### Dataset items
● ● ● ● ●

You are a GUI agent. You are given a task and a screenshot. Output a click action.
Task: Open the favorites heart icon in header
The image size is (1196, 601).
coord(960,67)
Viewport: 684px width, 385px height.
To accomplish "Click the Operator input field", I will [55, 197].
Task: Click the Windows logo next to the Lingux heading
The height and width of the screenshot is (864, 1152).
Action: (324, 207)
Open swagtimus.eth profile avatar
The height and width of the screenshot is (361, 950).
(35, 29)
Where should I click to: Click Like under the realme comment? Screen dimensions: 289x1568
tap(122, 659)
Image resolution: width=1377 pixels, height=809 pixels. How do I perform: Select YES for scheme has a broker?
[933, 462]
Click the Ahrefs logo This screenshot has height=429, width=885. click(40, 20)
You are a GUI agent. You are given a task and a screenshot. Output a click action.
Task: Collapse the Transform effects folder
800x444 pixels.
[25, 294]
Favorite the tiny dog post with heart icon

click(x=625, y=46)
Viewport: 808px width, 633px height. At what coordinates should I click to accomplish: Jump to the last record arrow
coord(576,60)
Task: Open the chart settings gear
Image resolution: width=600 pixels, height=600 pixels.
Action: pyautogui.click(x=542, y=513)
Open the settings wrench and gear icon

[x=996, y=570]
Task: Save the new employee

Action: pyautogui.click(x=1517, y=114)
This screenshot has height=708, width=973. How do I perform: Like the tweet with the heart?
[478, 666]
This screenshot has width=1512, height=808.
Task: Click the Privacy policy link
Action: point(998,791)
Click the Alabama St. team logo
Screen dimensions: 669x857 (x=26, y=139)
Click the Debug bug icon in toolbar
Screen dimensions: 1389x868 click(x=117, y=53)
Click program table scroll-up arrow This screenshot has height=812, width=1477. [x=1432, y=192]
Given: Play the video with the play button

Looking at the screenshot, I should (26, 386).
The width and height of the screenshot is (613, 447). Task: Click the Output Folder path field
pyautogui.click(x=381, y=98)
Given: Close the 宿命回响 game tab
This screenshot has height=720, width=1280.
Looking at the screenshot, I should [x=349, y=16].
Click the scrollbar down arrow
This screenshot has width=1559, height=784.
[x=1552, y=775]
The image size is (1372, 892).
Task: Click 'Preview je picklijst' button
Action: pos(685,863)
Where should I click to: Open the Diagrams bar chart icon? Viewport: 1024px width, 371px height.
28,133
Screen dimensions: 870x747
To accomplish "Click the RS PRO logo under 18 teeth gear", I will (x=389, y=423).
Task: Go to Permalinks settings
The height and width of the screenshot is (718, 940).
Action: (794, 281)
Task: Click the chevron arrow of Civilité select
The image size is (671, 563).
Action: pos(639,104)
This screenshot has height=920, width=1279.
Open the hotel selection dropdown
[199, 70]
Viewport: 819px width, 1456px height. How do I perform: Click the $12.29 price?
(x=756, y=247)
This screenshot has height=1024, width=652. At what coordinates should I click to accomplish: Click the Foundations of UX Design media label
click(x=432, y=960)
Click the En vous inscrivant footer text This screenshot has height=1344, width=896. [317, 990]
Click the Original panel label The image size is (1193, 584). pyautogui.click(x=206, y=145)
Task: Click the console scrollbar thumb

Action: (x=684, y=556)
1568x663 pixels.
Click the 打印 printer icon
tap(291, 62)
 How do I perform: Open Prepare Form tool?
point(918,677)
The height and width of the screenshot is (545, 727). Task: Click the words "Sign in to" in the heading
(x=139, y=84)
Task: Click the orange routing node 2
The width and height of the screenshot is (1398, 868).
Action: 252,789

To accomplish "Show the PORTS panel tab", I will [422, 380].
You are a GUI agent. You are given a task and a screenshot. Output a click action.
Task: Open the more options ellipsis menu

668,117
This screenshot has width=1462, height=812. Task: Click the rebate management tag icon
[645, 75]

● ● ● ● ●

### EXERCISE
Check every line of the records, and copy the ones that hold the word "will".

### EXERCISE ANSWER
To accomplish "Click the Operator input field", I will [55, 197].
To accomplish "Click the RS PRO logo under 18 teeth gear", I will (x=389, y=423).
To accomplish "Show the PORTS panel tab", I will [422, 380].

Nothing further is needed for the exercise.